Oh boy! Let me remind you of the threat analysis during the run-up op's to the 1st Gulf War. The leadership in charge of the 'Red' team was able to luanch it's (Simulated) assult by using runners, and landlines. The opening barage was so devestating to the 7th fleet that the organizers decided to 'Just start over'.
The lesson then was, "Don't rely on high tech to completely win the day!" Flash fwd: to 2010…next Gen UAV's, remote shake-n-bake sensors…didn't we learn the first lesson? Now we have Al Quacky hacking into UAV feed's!! Not good!
The bottom line is we don't know what a total all out assult on our infrustructure (the presumed first strike) would do to us, but the real question is (and the one nobody here is asking) do our enemies?
Spec Boat, several US experts have stated publicly that if we are ever in a war with China, our power will go out. They have actively and noisily, targeted our electrical infrastructure. Where China does not seem to care if they are detected, Russia is a lot more covert in their penetration attempts.
Many critical government facilities have installed backup generators to complement battery backup. But we as a nation are so reliant on power that this would be a huge problem if the lights go out.
Kevin has access to other sources that are not public, so he would have a better view of the full picture on this.
Ptsfp
Do you have any idea how many computers the US Army uses? Or how many command and control systems have USB ports? You don't need to kill anyone to stop an army. Launch a DDoS attack on the websites we use to order spare parts with compromised passwords, email a virus and wait for some dumb soldier copy it from his yahoo account onto his SIPR computer, or from his home computer to the computer attached to the entire post's network. Figure out how to phish the identities of a divison's worth of troops before they're supposed to deploy. For those of you poking fun, use some imagination and consider the possibilities.
Please do not underestimate the threat of Cyber warefare, it is real and I see it every day.
Cyberwar is the US government getting into the cyber crime business.
So while the US software and hardware industry tries to sell companies products that they claim are safe and secure, the US government will be doing it’s best to destroy the market by mandating trapdoors and building phishing schemes into American products.
The Google case is quite instructive where things are headed, for millions of Chinese businesses Google has transformed itself overnight from a trusted vendor into untrustworthy agent of a hostile foreign power. A market cannot exist if it is turned into a battlefield and Google is basically doomed now in the worlds largest internet market.

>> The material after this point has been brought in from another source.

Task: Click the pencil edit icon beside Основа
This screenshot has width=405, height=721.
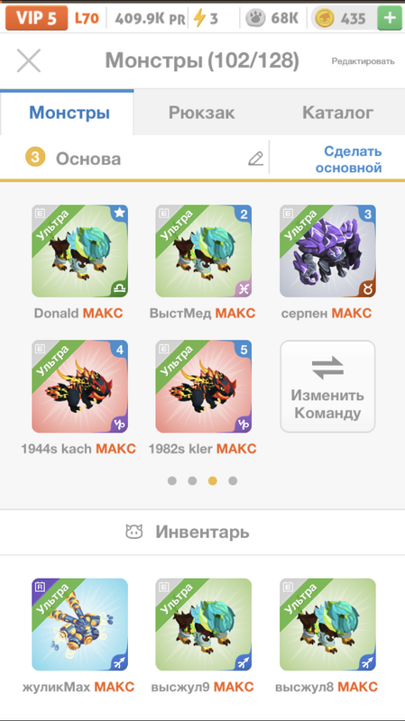Action: (256, 159)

Its all real simple folks- "cyber warfare" is not warfare in and of itself. It is merely one aspect of total warfare. It is easier to think of this and liken it to attacking and defending supply routes. Any system can be targeted, but who cares if its carrying letters from home instead of rations and ammunition? And even if it is, it would be far better to turn that data to suit your means – similar to the what the Allies did with the Nazi encryptions- let the data flow without the enemy knowing you are watching what is going where- much more valuable than resource denial. And of course, one would have to devote resource to preventing the same from being used against us- especially since most of our current/active enemies are less technologically enabled than we are- they would have far more to gain from cyber snooping than we.